Prime Minister Justin Trudeau answers questions at KPU virtual townhall

A group of randomly selected KPU students, staff and faculty were able to pose questions online

(Kpu.ca)

Prime Minister Justin Trudeau paid a virtual visit to Kwantlen Polytechnic University to take questions in a town hall from his office in the nation’s capital.

Students, staff, and faculty attended the Zoom event on Nov. 4, with topics including climate change, cybersecurity, and drinking water in Indigenous communities.

“It was a great event. We were pleased to do it,” says Dr. Alan Davis, KPU’s president and Vice-chancellor, who introduced the prime minister along with Liberal MP Sukh Dhaliwal.

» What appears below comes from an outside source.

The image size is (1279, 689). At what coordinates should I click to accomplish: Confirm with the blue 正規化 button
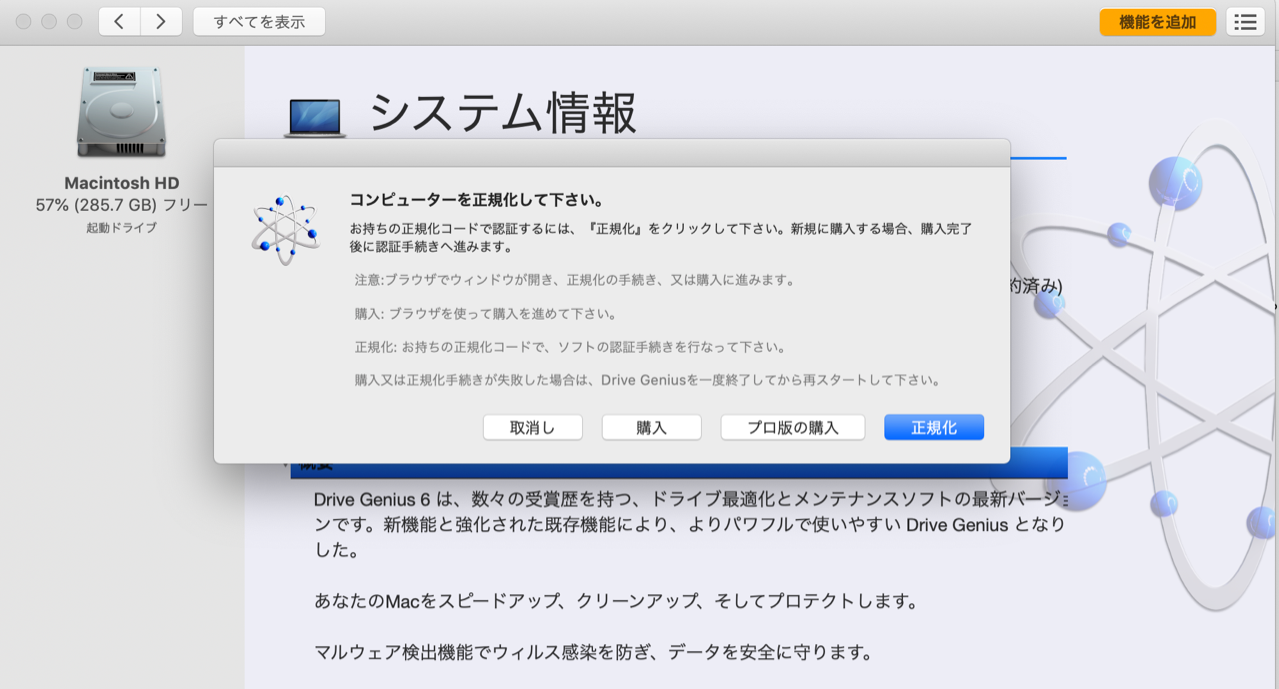click(934, 428)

The hour-long event began with technical difficulties on the prime minister’s end, leaving some of his remarks and his early answers unclear.

Jason Creighton is a second-year environmental policy studies student at KPU and one of the people who asked Trudeau a question.

“Overall, I was incredibly impressed with the prime minister. I thought for the most part, to pretty much all the questions except for mine, he really gave excellent direct answers,” says Creighton.

Creighton’s question was, “How do you justify, economically, the spending of four billion dollars to purchase, and at least eight billion dollars to complete, a pipeline that most experts agree will never recoup the money spent?”

“He didn’t answer my question … I never once suggested that Canada needs to get off fossil fuels right away, and that seemed to be the thing that he answered.”

Trudeau’s response, in part, said there are “other studies and analyses that still point out a very strong business case for the Trans Mountain Pipeline.”

“There’s a reason that he didn’t say anything directly about that, because they don’t exist,” says Creighton. “That was true when they bought [the pipeline] four years ago. That’s no longer the case.”

Dilpreet Basatia is a former international student who now works as a graduation officer at KPU. She asked the prime minister what the government would do to stop employers and immigration consultants from exploiting newly graduated international students.

“It was really great. I felt really honoured … I was asking my question on behalf of all the other international students as well. I posted the video online, and they were all really proud of me,” she says.

“His answer was not 100 per cent focused towards the question that I asked, but it was good knowing that he said they will do something.”

It was Trudeau who approached the university about organizing a virtual town hall, says Davis.

KPU received over 100 requests from students and staff to participate in the town hall, from which they randomly selected 20 people. At the prime minister’s request, none of the questions were disclosed beforehand.

“He wanted to emulate a real town hall,” says Davis, adding that they’ve since sent Trudeau the questions that didn’t make it into the town hall in hopes of getting a response.

Trudeau is the second prime minister to make an appearance, virtually or in-person, at a KPU campus. In 2015, Stephen Harper visited the KPU Tech campus in Cloverdale in what Davis says was a “tightly run” affair.

Davis says the university has expressed interest in an in-person visit from Trudeau in the future.

“I pay attention a lot to what’s going on in the United States, and I couldn’t help but draw comparisons between the leader of our country and the mess that’s going on down there right now,” says Creighton.

“The fact that he was willing to open himself up to university students and faculty in such an intimate and open way, I thought was really impressive. I was really proud of our prime minister and really proud of our country.”

The recorded virtual town hall can be found on KPU’s YouTube channel.